As we have observed previously in this opinion, the concepts of standing and aggrieved party are intertwined. For the same reasons that appellants did not establish that they suffered a concrete and particularized injury that rendered them aggrieved parties under MCR 7.203(A), we also conclude that they have failed to establish the first element in the standing analysis. Appellants have not suffered a legally cognizable injury by virtue of being forced to run in a contested judicial election. Additionally, we note that there is a significant factual distinction between this case and Deleeuw. In this case, appellants are attempting to prevent a candidate from appearing on the ballot, whereas in Deleeuw the plaintiffs were attempting to get an individual’s name on the ballot. As this Court sagely observed in Deleeuw, this difference is critical: “There is a fundamental difference between actions taken to get a candidate’s name on the ballot and actions taken to prevent it from appearing.” Deleeuw, 263 Mich App at 504. In sum, Deleeuw stands for the proposition that the interests of the public are better served by having the names of candidates placed on the ballot rather than by removing them.

m. CONCLUSION

We share and agree with the concerns raised by the dissent that citizens possess the right to redress grievances involving elections through our courts.
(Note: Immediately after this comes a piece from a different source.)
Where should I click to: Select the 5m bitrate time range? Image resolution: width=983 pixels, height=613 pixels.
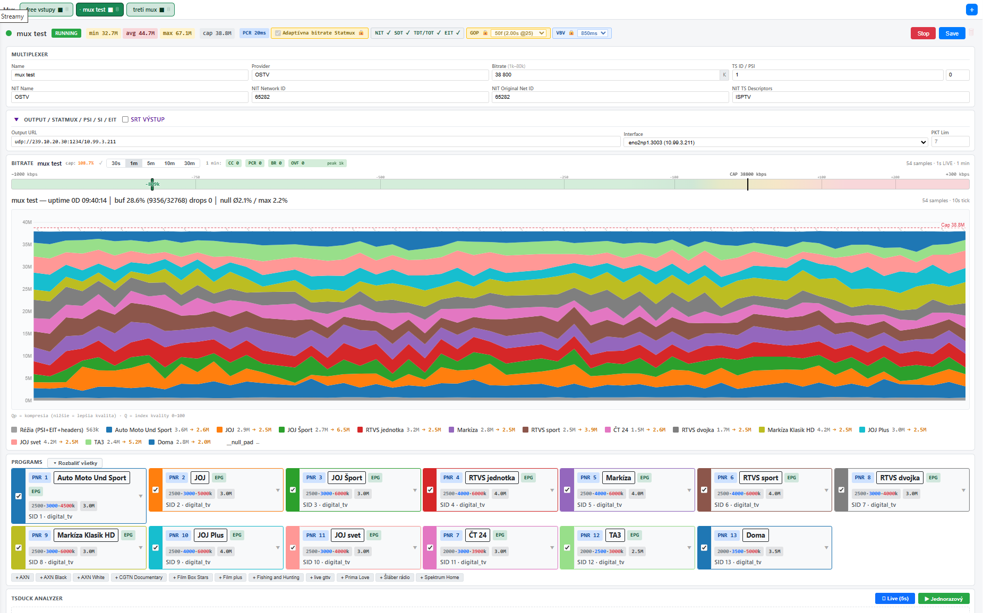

We emphasize that nothing in this opinion should be con*430strued to limit citizens’ access to our courts to ensure that the election laws of this state are enforced. Rather, our opinion must be narrowly construed and limited to the unique facts of this case. This narrow holding stands solely for the conclusion that pursuant to the dictates set forth by our Supreme Court in Federated Ins Co and Nat’l Wildlife, a candidate for judicial office has not suffered an injury and therefore is not an aggrieved party and does not have standing solely because the candidate is required to run in a contested judicial election. Because we conclude that appellants are not aggrieved parties under MCR 7.203(A) and have failed to articulate a legally cognizable right granting them standing in this matter, we need not address any additional arguments advanced by the parties.

Affirmed. No costs, a public question having been involved.

OWENS, J., concurred.

It is unclear from the record if the Bureau of Elections sent Martin this document, but Martin asserts in his affidavit that he viewed the document on the Bureau of Elections’ website.

We note that the court did not enter the order denying the motion to intervene until June 25, 2008, after appellants filed the claim of appeal. While appellants have provided this Court with that order as a supplement to their claim of appeal, they did not apply for leave to appeal that order or move this Court to amend the appeal. However, given the nature of the case, the time constraints placed on this Court, and the lack of argument from appellees on this issue, we exercise our discretion to treat appellants’ claim of appeal as an application for leave to appeal, and we grant it. See In re Investigative Subpoena re Homicide of Lance C Morton, 258 Mich App 507, 508 n 2; 671 NW2d 570 (2003).

We note that appellants have not provided any documentation to demonstrate that they have expended any funds on behalf of their reelection campaigns, nor is there any mandate that they do so.